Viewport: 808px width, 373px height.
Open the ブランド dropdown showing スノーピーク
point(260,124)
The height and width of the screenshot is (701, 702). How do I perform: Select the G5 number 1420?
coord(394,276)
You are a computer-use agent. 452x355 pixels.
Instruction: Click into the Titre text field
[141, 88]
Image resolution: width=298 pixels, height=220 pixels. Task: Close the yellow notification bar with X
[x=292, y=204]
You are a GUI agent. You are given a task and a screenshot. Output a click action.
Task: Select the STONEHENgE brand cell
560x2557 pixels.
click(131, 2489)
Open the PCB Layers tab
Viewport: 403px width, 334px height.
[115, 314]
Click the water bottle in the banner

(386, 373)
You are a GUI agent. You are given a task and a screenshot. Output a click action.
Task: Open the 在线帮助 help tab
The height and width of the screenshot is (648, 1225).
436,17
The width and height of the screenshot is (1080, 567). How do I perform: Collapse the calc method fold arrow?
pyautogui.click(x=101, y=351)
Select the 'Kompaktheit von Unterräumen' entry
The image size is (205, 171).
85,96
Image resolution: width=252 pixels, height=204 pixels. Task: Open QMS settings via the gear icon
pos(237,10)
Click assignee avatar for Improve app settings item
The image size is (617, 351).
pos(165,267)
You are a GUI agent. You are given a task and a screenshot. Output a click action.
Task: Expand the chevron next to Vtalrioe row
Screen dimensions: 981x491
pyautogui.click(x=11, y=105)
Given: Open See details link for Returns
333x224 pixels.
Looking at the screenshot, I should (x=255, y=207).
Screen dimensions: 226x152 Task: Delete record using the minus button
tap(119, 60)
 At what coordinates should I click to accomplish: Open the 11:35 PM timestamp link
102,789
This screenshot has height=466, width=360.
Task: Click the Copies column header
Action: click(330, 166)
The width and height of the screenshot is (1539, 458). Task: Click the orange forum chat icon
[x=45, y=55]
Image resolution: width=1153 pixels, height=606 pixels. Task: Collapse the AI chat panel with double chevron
_ _ _ _ _
> _TRY IT_: Repeat back the material above verbatim, including every line.

> _SOLUTION TO THIS PROBLEM_:
Viewport: 808px width, 373px height.
Open the ブランド dropdown showing スノーピーク
point(260,124)
The height and width of the screenshot is (701, 702). How do I perform: Select the G5 number 1420?
coord(394,276)
You are a computer-use agent. 452x355 pixels.
Instruction: Click into the Titre text field
[141, 88]
Image resolution: width=298 pixels, height=220 pixels. Task: Close the yellow notification bar with X
[x=292, y=204]
You are a GUI agent. You are given a task and a screenshot. Output a click action.
Task: Select the STONEHENgE brand cell
560x2557 pixels.
click(131, 2489)
Open the PCB Layers tab
Viewport: 403px width, 334px height.
[115, 314]
Click the water bottle in the banner

(386, 373)
You are a GUI agent. You are given a task and a screenshot. Output a click action.
Task: Open the 在线帮助 help tab
The height and width of the screenshot is (648, 1225).
436,17
The width and height of the screenshot is (1080, 567). How do I perform: Collapse the calc method fold arrow?
pyautogui.click(x=101, y=351)
Select the 'Kompaktheit von Unterräumen' entry
The image size is (205, 171).
85,96
Image resolution: width=252 pixels, height=204 pixels. Task: Open QMS settings via the gear icon
pos(237,10)
Click assignee avatar for Improve app settings item
The image size is (617, 351).
pos(165,267)
You are a GUI agent. You are given a task and a screenshot. Output a click action.
Task: Expand the chevron next to Vtalrioe row
Screen dimensions: 981x491
pyautogui.click(x=11, y=105)
Given: Open See details link for Returns
333x224 pixels.
Looking at the screenshot, I should (x=255, y=207).
Screen dimensions: 226x152 Task: Delete record using the minus button
tap(119, 60)
 At what coordinates should I click to accomplish: Open the 11:35 PM timestamp link
102,789
This screenshot has height=466, width=360.
Task: Click the Copies column header
Action: click(330, 166)
The width and height of the screenshot is (1539, 458). Task: Click the orange forum chat icon
[x=45, y=55]
Image resolution: width=1153 pixels, height=606 pixels. Task: Collapse the AI chat panel with double chevron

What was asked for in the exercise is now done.